_TASK TO CARRY OUT:_ Only the pictures are dropped. Restate each line below word for word.

[Collected data]
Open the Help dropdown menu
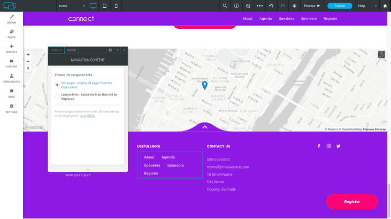Screen dimensions: 391x219 tap(367, 6)
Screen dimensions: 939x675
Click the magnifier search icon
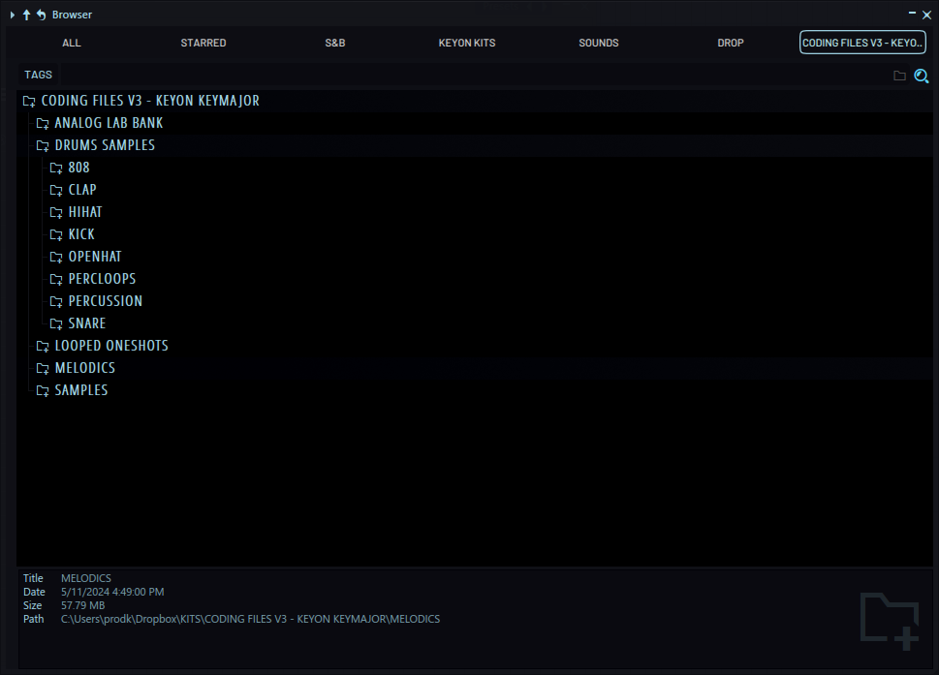[921, 76]
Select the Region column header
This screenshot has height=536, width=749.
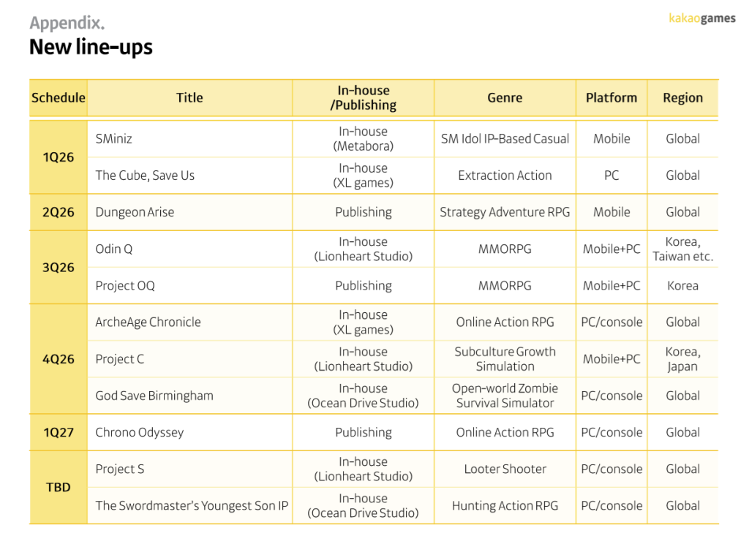(682, 98)
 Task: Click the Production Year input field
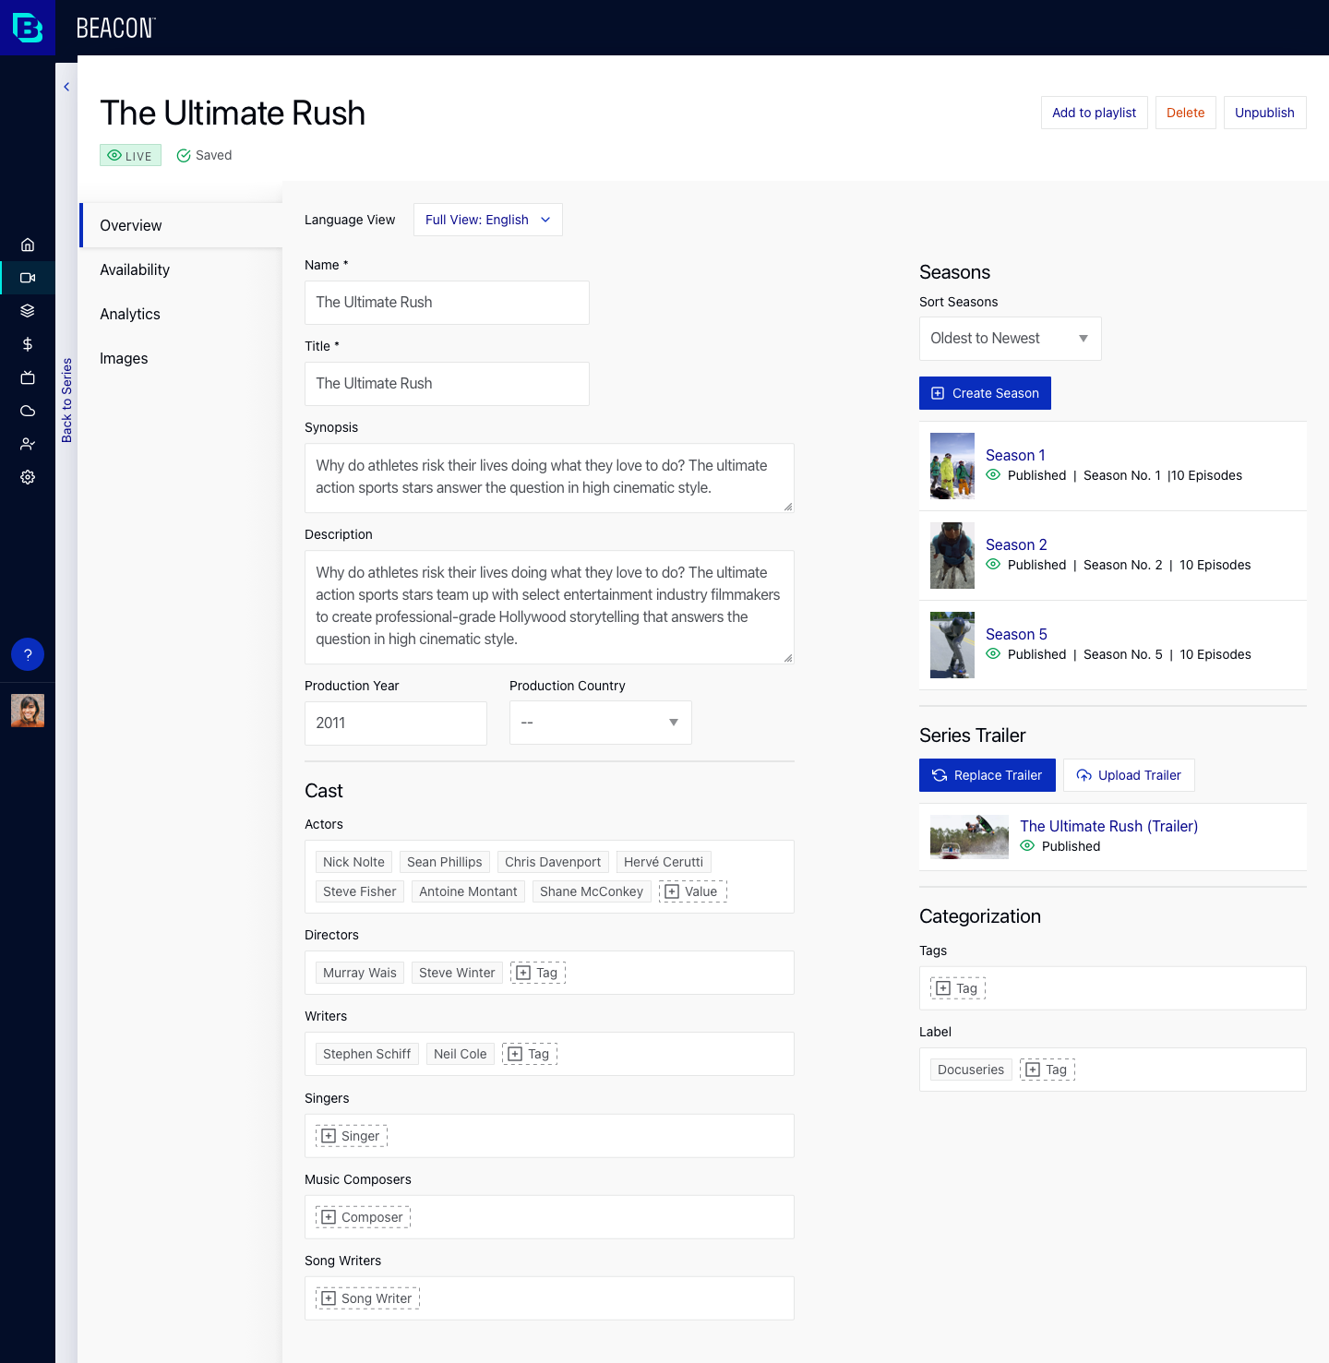point(395,723)
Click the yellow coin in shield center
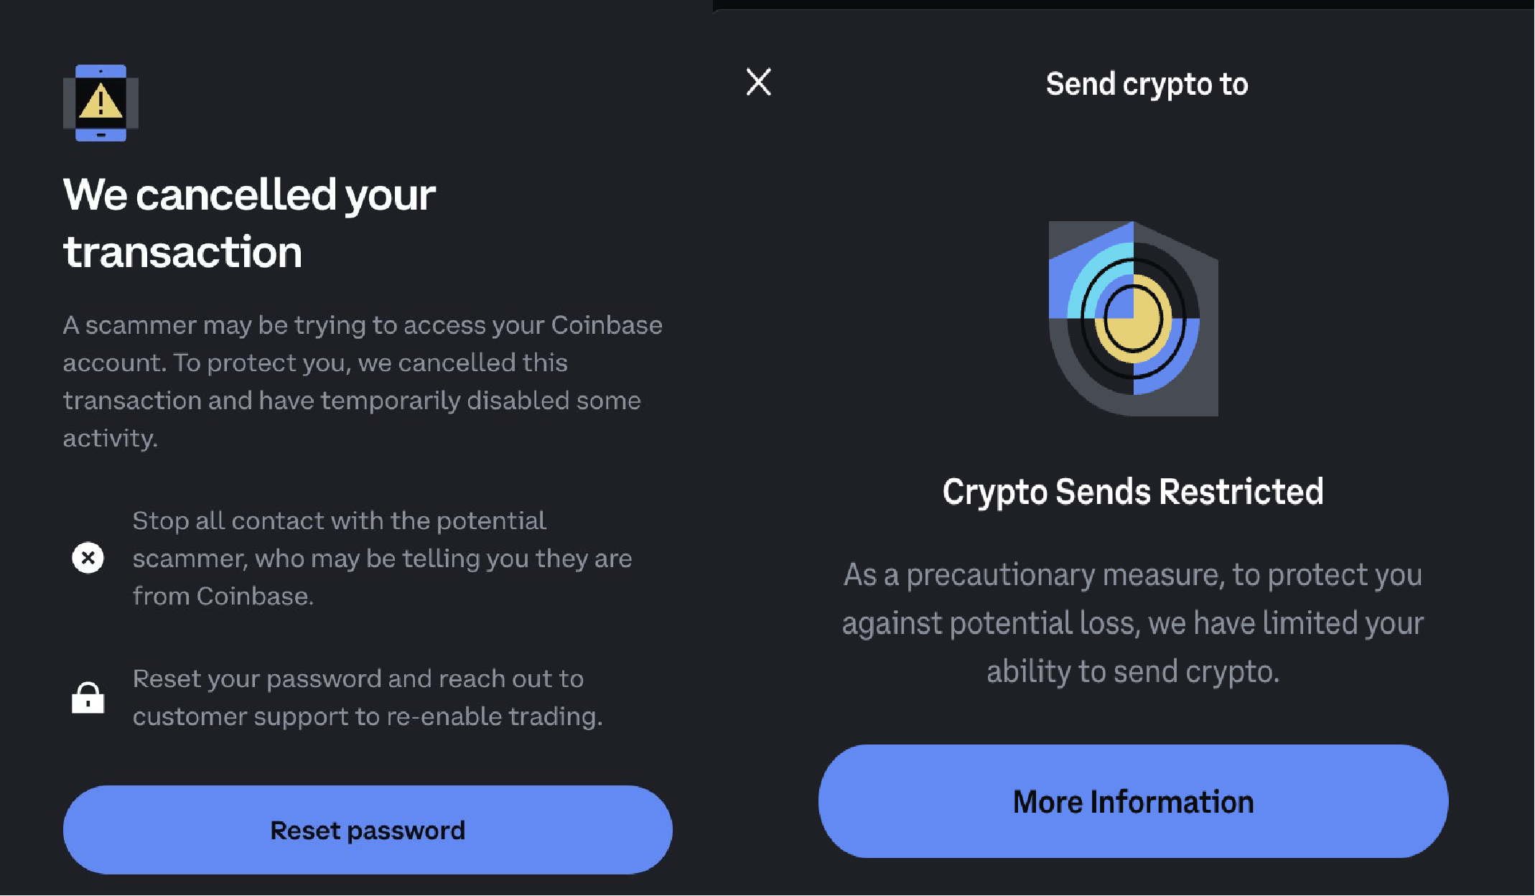 (1133, 319)
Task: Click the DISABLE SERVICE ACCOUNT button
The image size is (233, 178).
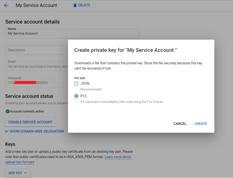Action: tap(30, 122)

_TASK OUTPUT:_
Open the Help dropdown menu
Screen dimensions: 391x219 tap(367, 6)
Screen dimensions: 939x675
Click the magnifier search icon
[921, 76]
Select the Region column header
This screenshot has height=536, width=749.
(682, 98)
 Task: Click the Production Year input field
point(395,723)
Click the yellow coin in shield center
 (1133, 319)
Task: Click the DISABLE SERVICE ACCOUNT button
The image size is (233, 178).
Action: tap(30, 122)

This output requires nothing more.